Stored data entries -

- Opening Delimiter -

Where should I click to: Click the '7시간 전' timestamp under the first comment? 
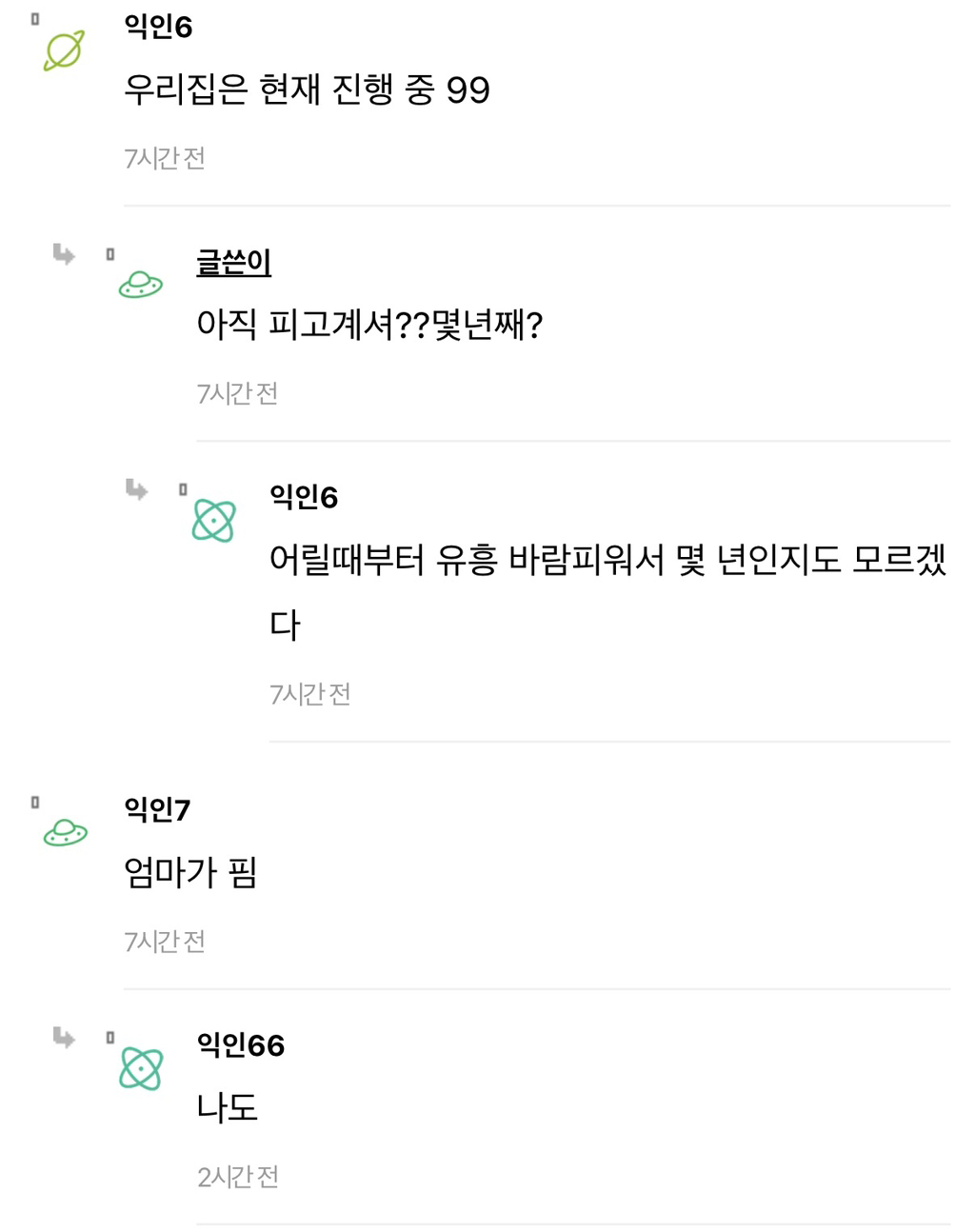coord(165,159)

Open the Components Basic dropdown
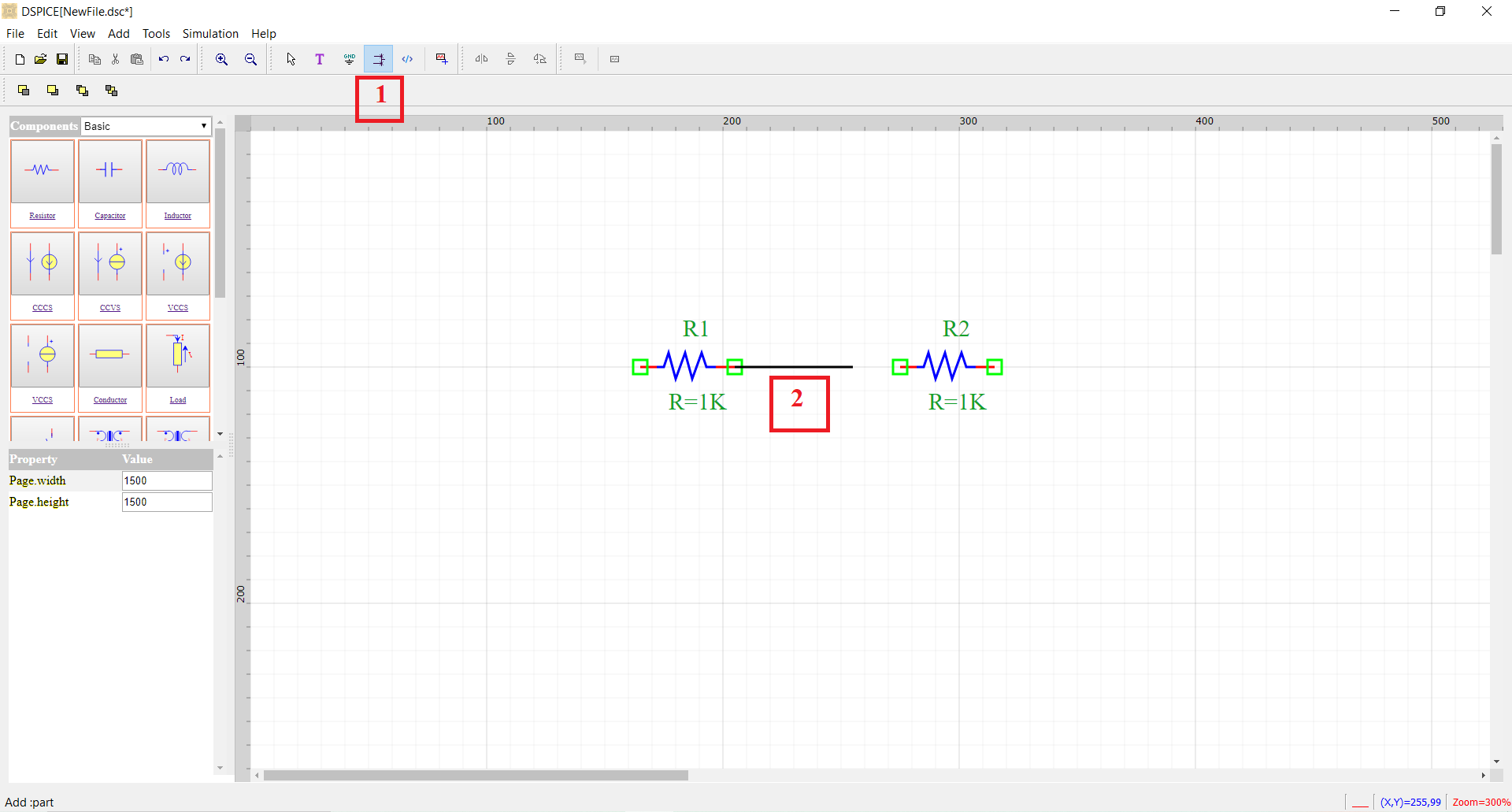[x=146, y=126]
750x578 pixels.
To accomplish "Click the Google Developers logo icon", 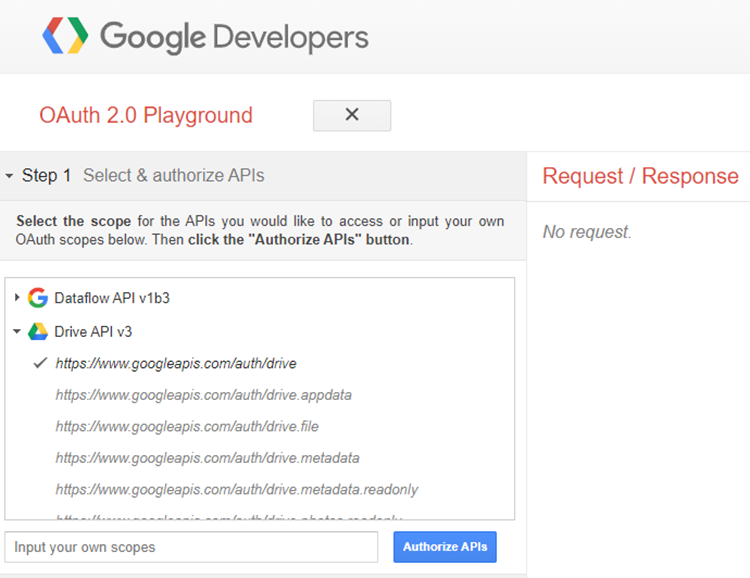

- Closing Delimiter -

What you have to do - Return all records exactly; no pictures.

Task solution -
Where should I click to: Click the '7시간 전' timestamp under the first comment? 
coord(165,159)

Open the Components Basic dropdown
[x=146, y=126]
750x578 pixels.
To accomplish "Click the Google Developers logo icon", 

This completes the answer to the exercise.